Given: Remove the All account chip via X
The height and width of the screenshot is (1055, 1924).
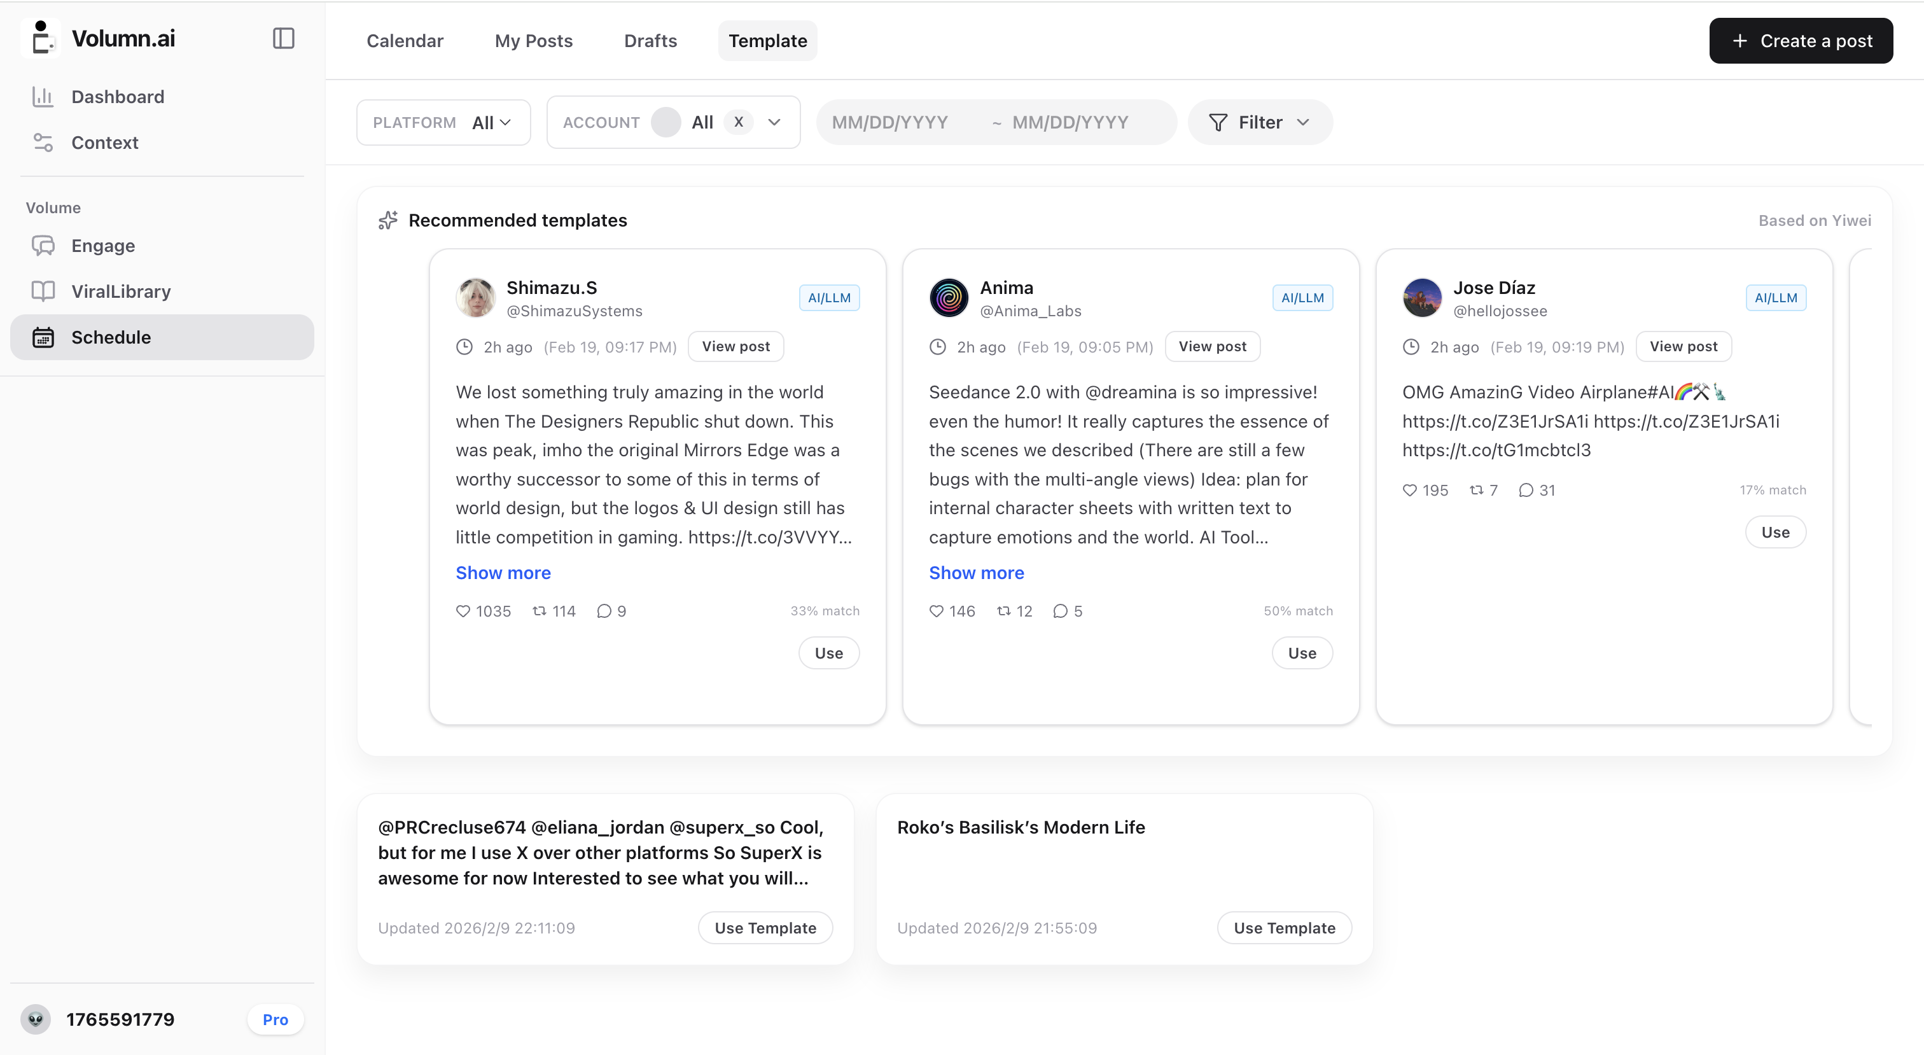Looking at the screenshot, I should 738,122.
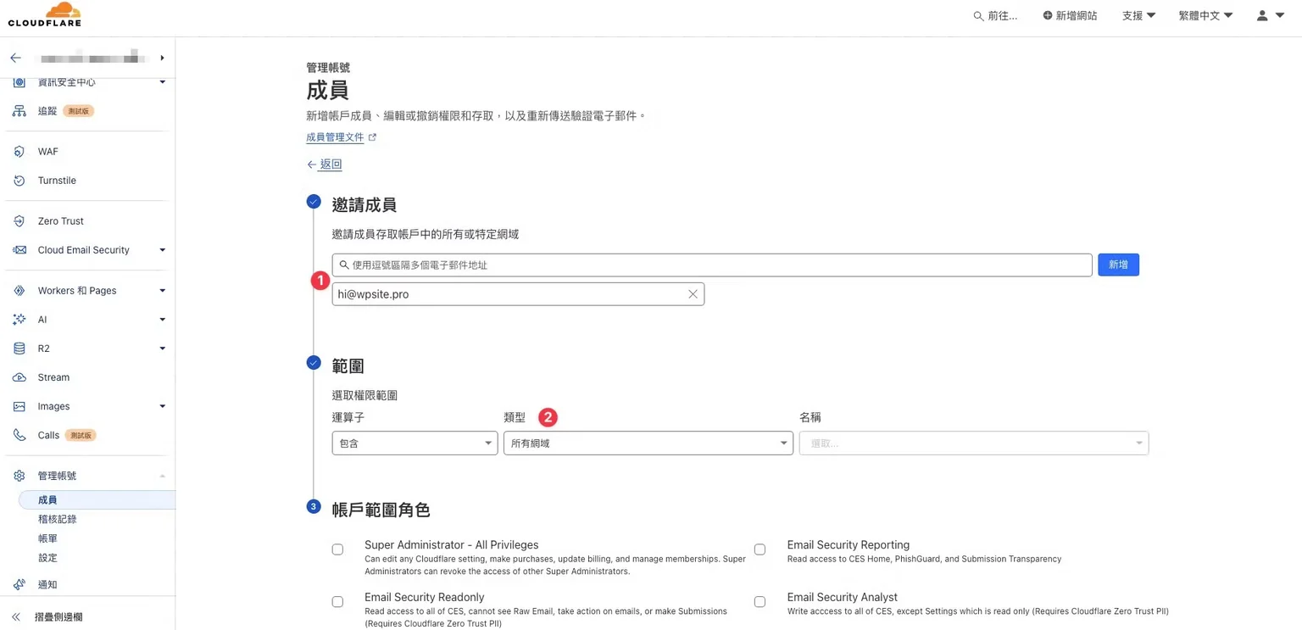Check Super Administrator - All Privileges checkbox
The image size is (1302, 630).
[x=337, y=549]
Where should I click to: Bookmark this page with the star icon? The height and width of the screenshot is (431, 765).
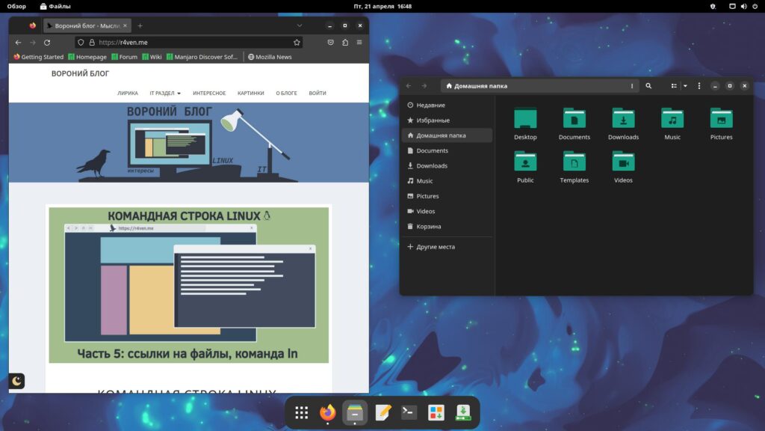pyautogui.click(x=297, y=43)
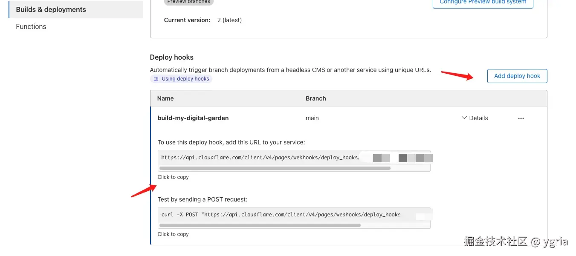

=====

## What is needed
The complete set of records should be written out again, pictures excluded.

## Answer section
Given: Remove the All account chip via X
The height and width of the screenshot is (1055, 1924).
Looking at the screenshot, I should 738,122.
Check Super Administrator - All Privileges checkbox
The image size is (1302, 630).
[x=337, y=549]
Where should I click to: Bookmark this page with the star icon? The height and width of the screenshot is (431, 765).
pyautogui.click(x=297, y=43)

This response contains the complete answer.